THE LAST OF US Creator Says The Series Will Be "The Best, Most Authentic Game Adaptation"
The Last of Us creator, co-writer, and producer of the upcoming HBO series adaptation, Neil Druckmann, is building some major hype for the show, and in his most recent interview with the New Yorker, he says that his adaptation of the critically-acclaimed game will be "the best, most authentic game adaptation" ever.
I would love nothing more than for that to be true. All of the footage that has been released so far teases a great-looking show and I think that it might actually deliver the goods! When sharing his thoughts on the series, he said:
"I think it will change things. Sometimes adaptations haven’t worked because the source material is not strong enough. Sometimes they haven’t worked because the people making it don’t understand the source material."
Druckmann and screenwriter Craig Mazin (Chernobyl) are approaching the game differently but they are making an effort to respect the source material. Mazin explained: “I love the ability to wander, to do nothing, in Skyrim. [But] that is not translatable! The Last of Us was always a story where the story comes first.”
Bruckmann went on to confidently state that this will put the “video-game curse to bed” and believes that the show "will be the best, most authentic game adaptation". Mazin amusingly responded saying that’s "not the highest bar in the world". He added:
"I cheated - I just took the one with the best story.
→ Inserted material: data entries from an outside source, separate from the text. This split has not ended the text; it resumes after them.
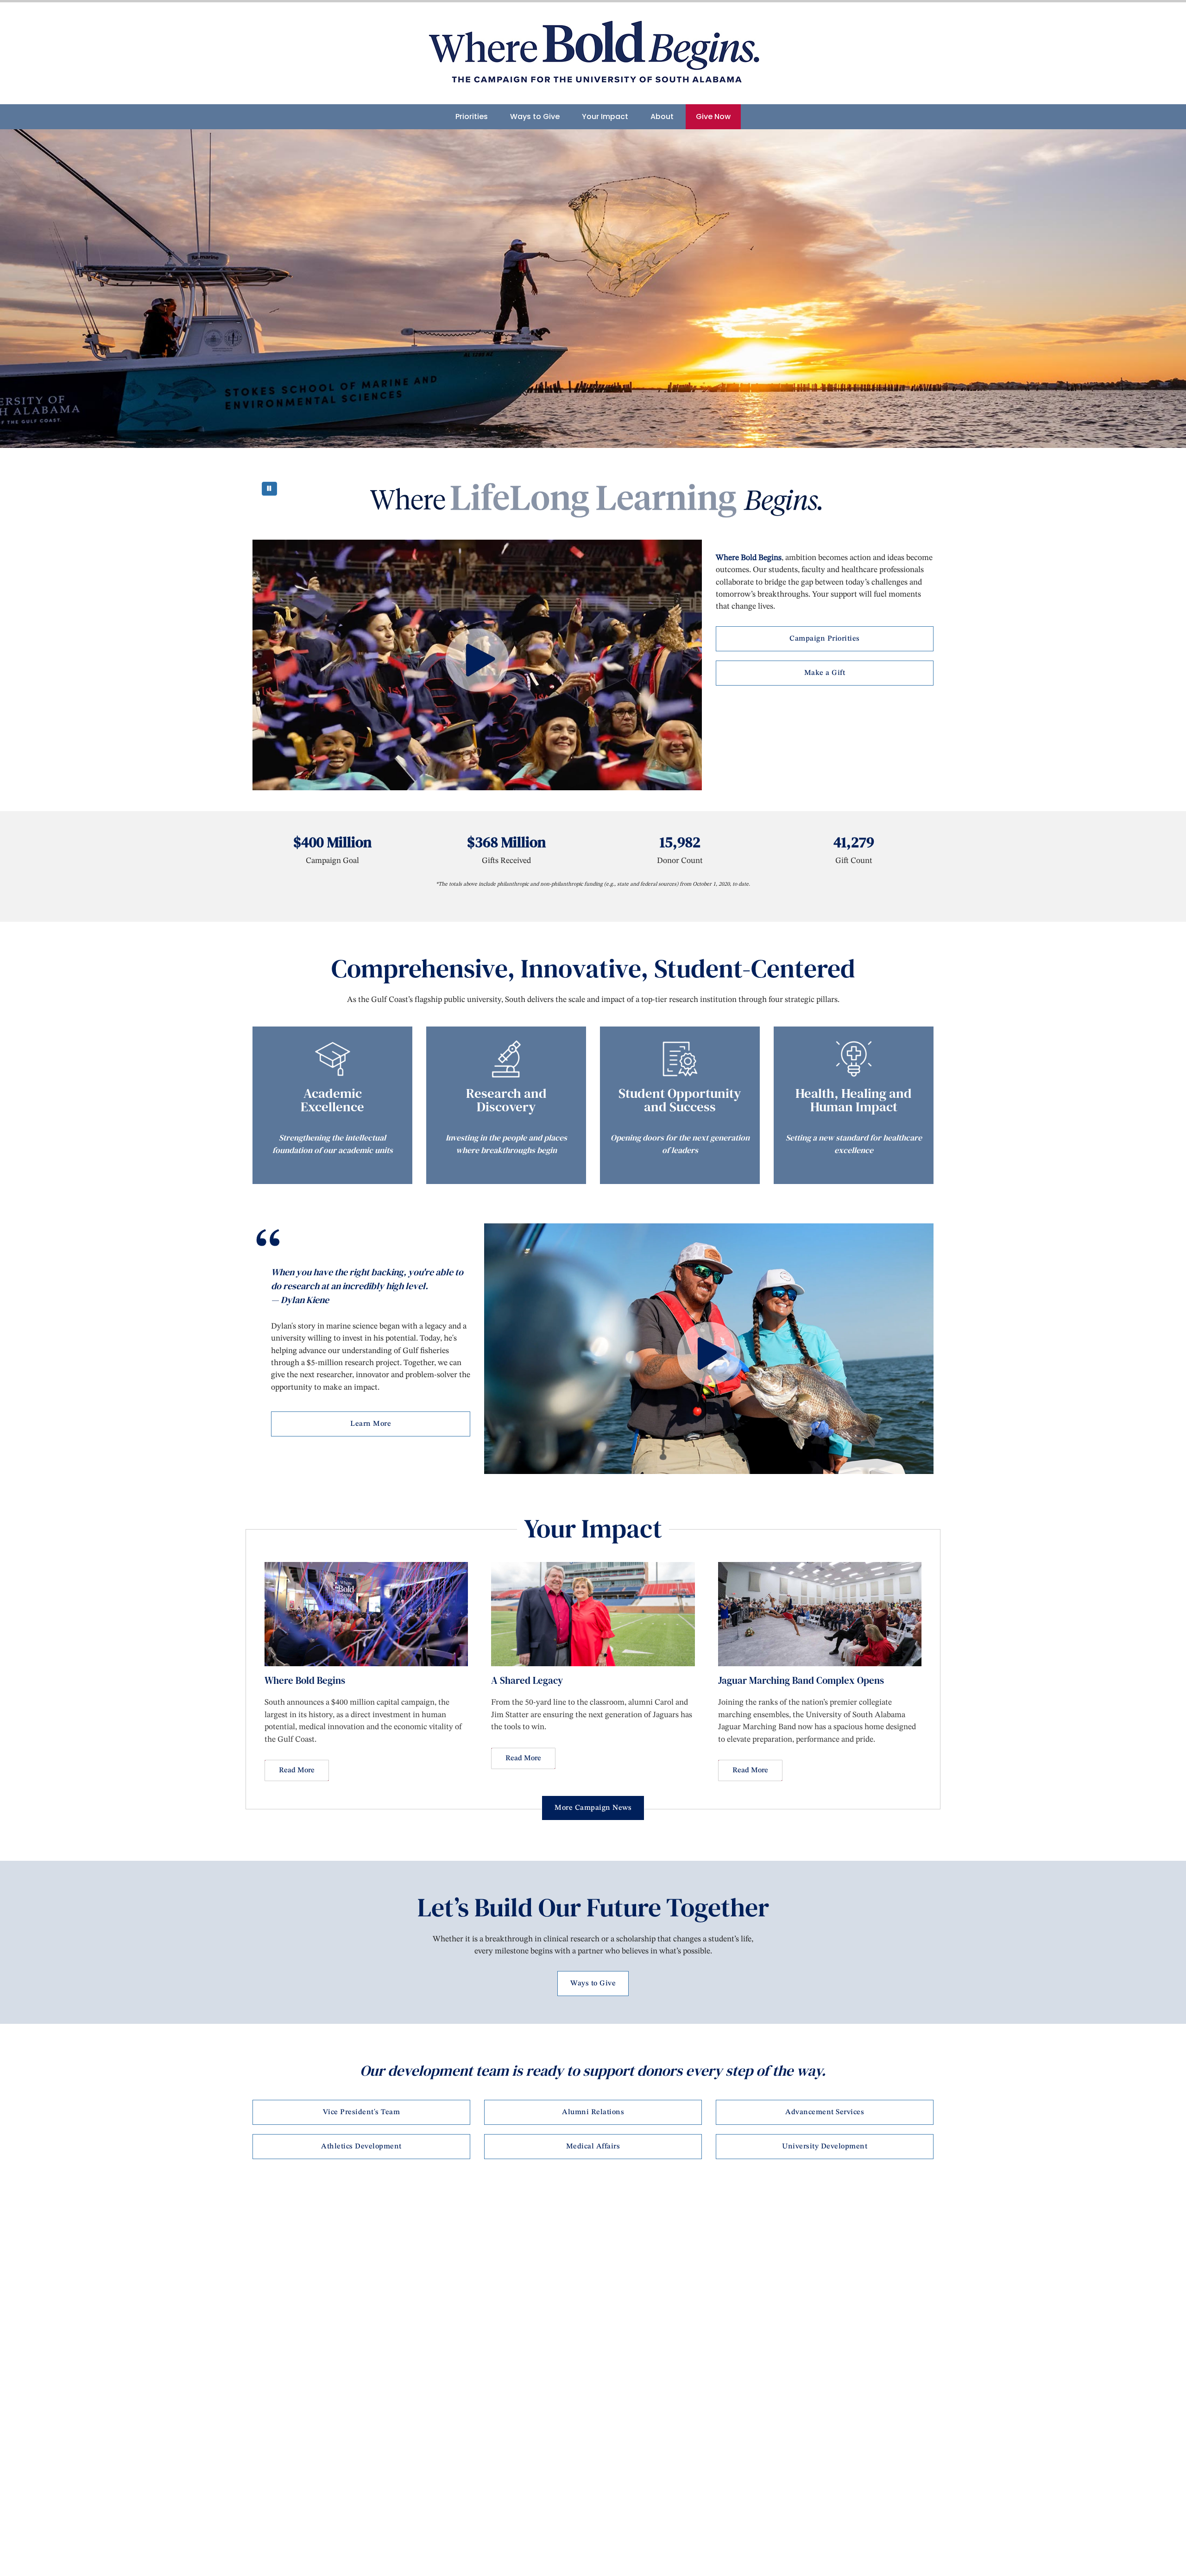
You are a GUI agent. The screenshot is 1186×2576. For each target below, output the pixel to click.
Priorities (471, 116)
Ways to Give (535, 116)
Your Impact (605, 116)
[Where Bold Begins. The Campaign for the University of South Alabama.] (593, 53)
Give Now (713, 116)
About (662, 116)
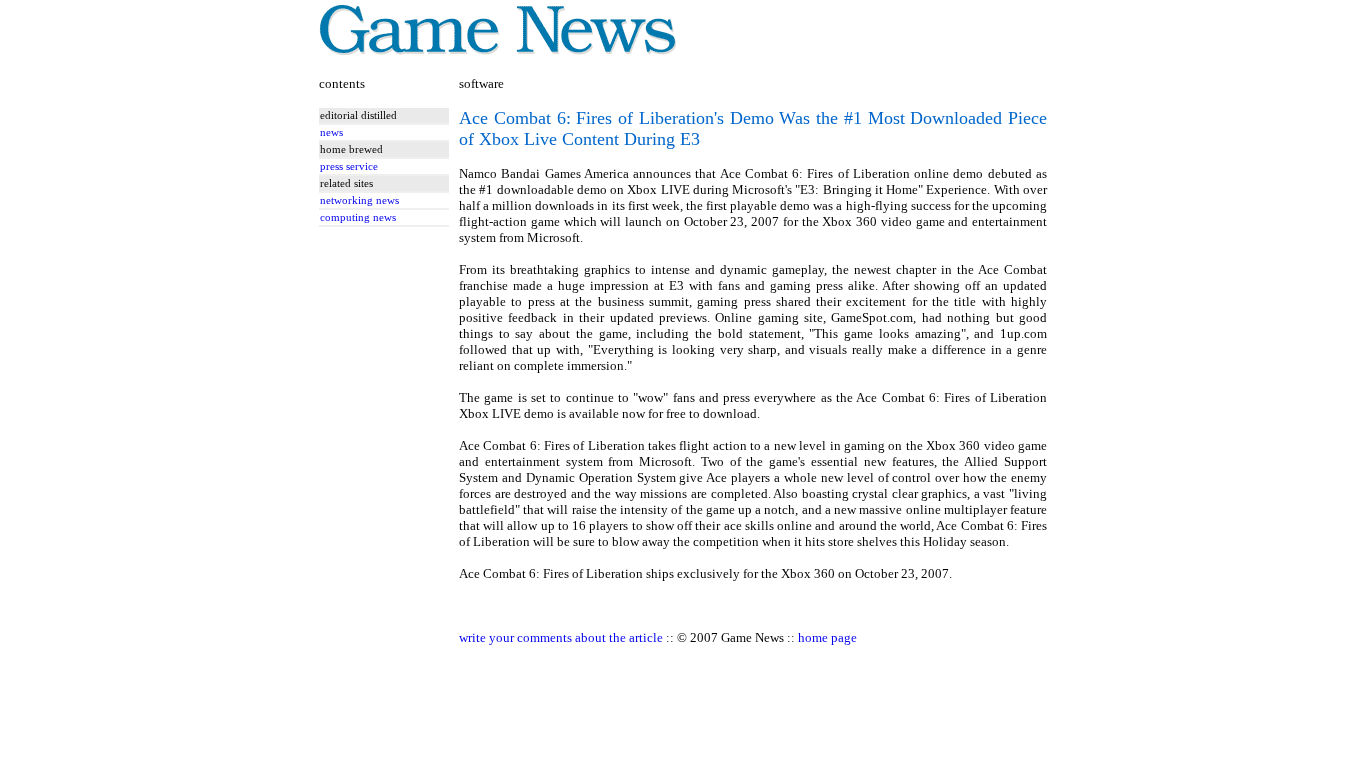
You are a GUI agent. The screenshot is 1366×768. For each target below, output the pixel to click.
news (331, 132)
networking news (359, 200)
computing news (358, 217)
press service (349, 166)
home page (827, 637)
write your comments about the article (561, 637)
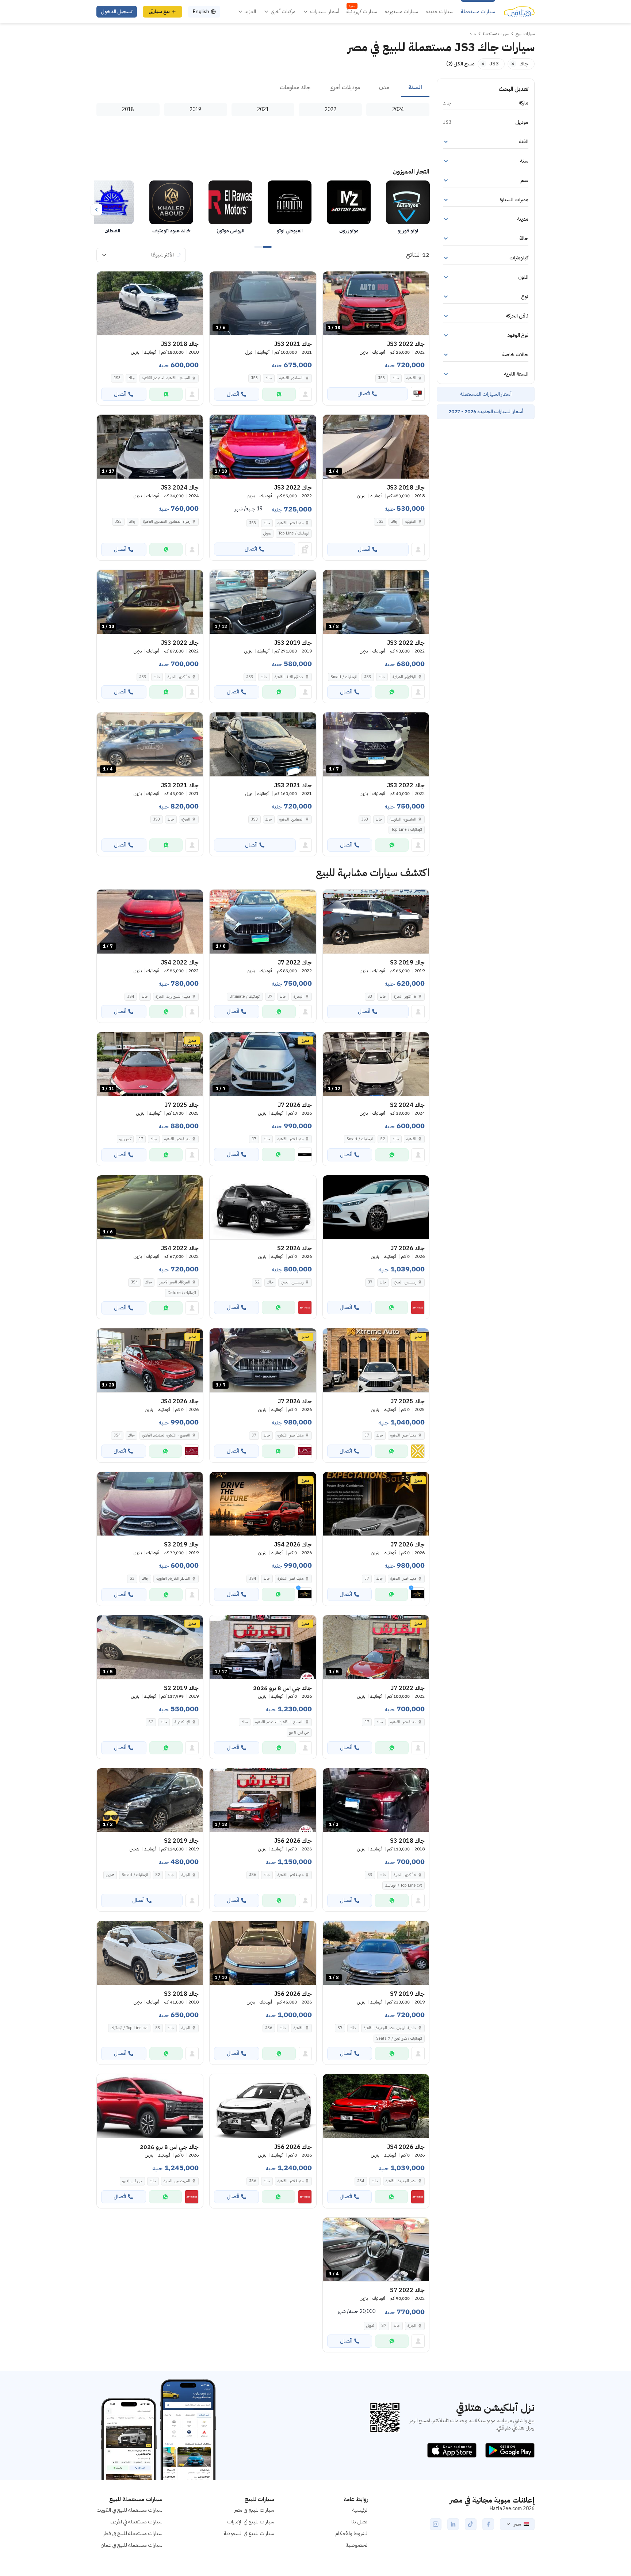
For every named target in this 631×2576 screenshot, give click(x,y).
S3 (369, 996)
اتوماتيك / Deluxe (182, 1293)
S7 (340, 2028)
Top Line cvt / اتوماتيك (403, 1885)
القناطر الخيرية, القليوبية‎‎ (173, 1578)
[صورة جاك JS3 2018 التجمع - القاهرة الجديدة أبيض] (150, 303)
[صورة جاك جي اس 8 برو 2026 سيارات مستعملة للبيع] (150, 2106)
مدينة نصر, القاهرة (290, 523)
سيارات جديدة (439, 11)
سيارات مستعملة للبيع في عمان (131, 2545)
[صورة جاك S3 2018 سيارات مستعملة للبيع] (150, 1953)
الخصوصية (357, 2545)
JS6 (252, 1875)
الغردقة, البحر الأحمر (174, 1282)
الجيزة (185, 819)
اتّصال (363, 393)
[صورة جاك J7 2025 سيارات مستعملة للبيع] (376, 1360)
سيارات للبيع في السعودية (249, 2533)
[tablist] (262, 88)
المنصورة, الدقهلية (403, 819)
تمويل (267, 533)
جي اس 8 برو (299, 1732)
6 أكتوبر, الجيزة (179, 677)
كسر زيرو (125, 1139)
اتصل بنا (359, 2522)
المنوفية (410, 521)
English (200, 11)
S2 (382, 1139)
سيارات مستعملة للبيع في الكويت (129, 2510)
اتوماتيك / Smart (343, 677)
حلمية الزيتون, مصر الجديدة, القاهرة (390, 2028)
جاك (396, 378)
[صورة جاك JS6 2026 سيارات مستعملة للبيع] (263, 2106)
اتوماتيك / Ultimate (244, 996)
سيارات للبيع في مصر (254, 2510)
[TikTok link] (471, 2524)
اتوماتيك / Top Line (293, 533)
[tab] (415, 88)
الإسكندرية (182, 1722)
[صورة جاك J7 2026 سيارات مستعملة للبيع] (376, 1207)
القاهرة (411, 378)
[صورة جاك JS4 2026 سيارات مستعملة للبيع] (263, 1504)
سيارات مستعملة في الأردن (136, 2522)
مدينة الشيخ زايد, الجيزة (173, 996)
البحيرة (298, 996)
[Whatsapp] (279, 394)
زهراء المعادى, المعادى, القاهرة (166, 521)
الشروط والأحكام (351, 2533)
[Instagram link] (435, 2524)
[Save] (331, 280)
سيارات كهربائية (362, 11)
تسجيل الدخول (117, 11)
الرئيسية (360, 2510)
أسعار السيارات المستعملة (486, 394)
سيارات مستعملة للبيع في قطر (132, 2533)
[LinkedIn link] (453, 2524)
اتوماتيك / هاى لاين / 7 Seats (399, 2038)
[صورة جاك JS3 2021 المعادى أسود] (263, 744)
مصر (517, 2524)
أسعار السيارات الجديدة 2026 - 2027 (485, 411)
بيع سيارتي (159, 11)
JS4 (130, 996)
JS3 (381, 378)
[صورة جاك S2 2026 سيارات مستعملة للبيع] (263, 1207)
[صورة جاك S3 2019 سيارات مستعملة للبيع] (376, 922)
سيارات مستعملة (478, 11)
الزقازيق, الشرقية (404, 677)
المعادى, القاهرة (291, 378)
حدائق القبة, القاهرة (289, 677)
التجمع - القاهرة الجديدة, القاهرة (166, 378)
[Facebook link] (488, 2524)
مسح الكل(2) (460, 64)
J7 (270, 996)
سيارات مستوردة (401, 11)
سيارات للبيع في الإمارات (250, 2522)
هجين (110, 1875)
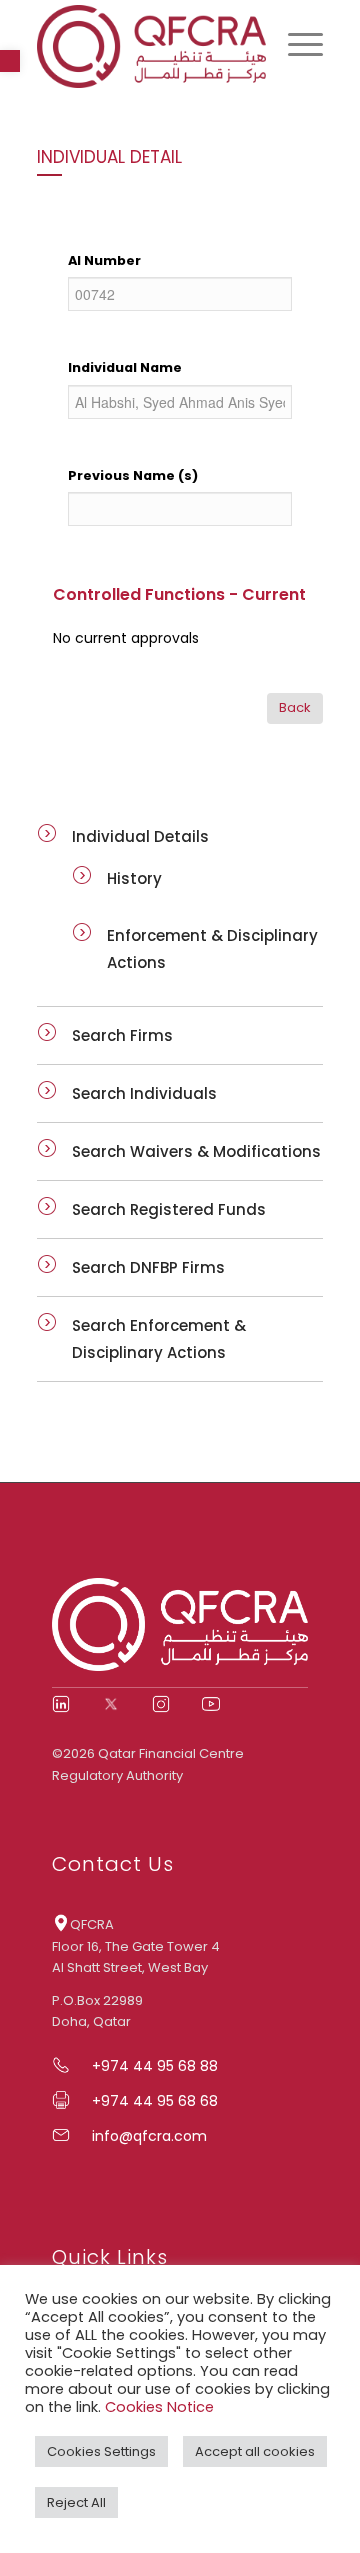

Like, I love Assassin’s Creed. But when they announced that they were gonna make it as a movie I was, like, I don’t know how! Because the joy of it is the gameplay. The story is impenetrable."
Druckmann went on to explain that one of the other things that people get wrong when adapting a game is that “they think people want to see the gameplay onscreen.” He went on to talk about flow of the series and allowing the audience to connect with the main characters:
“We need a certain amount of action, or violence, that we could use for mechanics so you could connect with Joel and get into a flow state. Then you would really feel like you’re connected with this on-screen avatar and you’re seeing the world through his eyes.
He also previously talked about scaling back on violence for the series, and explained:
“One of the things that I loved hearing from [Mazin] and HBO very early on was, ‘Let’s take out all the violence except for the very essential'. That allowed the violence to have even more impact than in the game, because when you hold on showing the threat and you’re seeing people’s reaction to a threat, that makes it scarier."
Pedro Pascal stars in the series as Joel, and Bella Ramsey is taking on the role of Ellie in the upcoming video game adaptation. They are joined by Gabriel Luna as Joel's brother Tommy, Anna Torv, Merle Dandrige, Nick Offerman, Storm Reid, Nico Parker, Gabriel Luna, Jeffrey Pierce, and Murray Bartlett.
The Last of Us takes place 20 years after modern civilization has been destroyed by a deadly virus. Joel (Pascal), a hardened survivor, is hired to smuggle Ellie (Ramsey), a 14-year-old girl, out of an oppressive quarantine zone to the Fireflies, a cure-searching organization. What starts as a small job soon becomes a brutal, heartbreaking journey, as they both must traverse across the U.S. and depend on each other for survival.
Craig Mazin, the creator of HBO’s acclaimed limited series Chernobyl, wrote The Last of Us and is also executive producing with Neil Druckmann, who is the writer and creative director of the game.
The series drops on HBO Max on January 15th, 2023.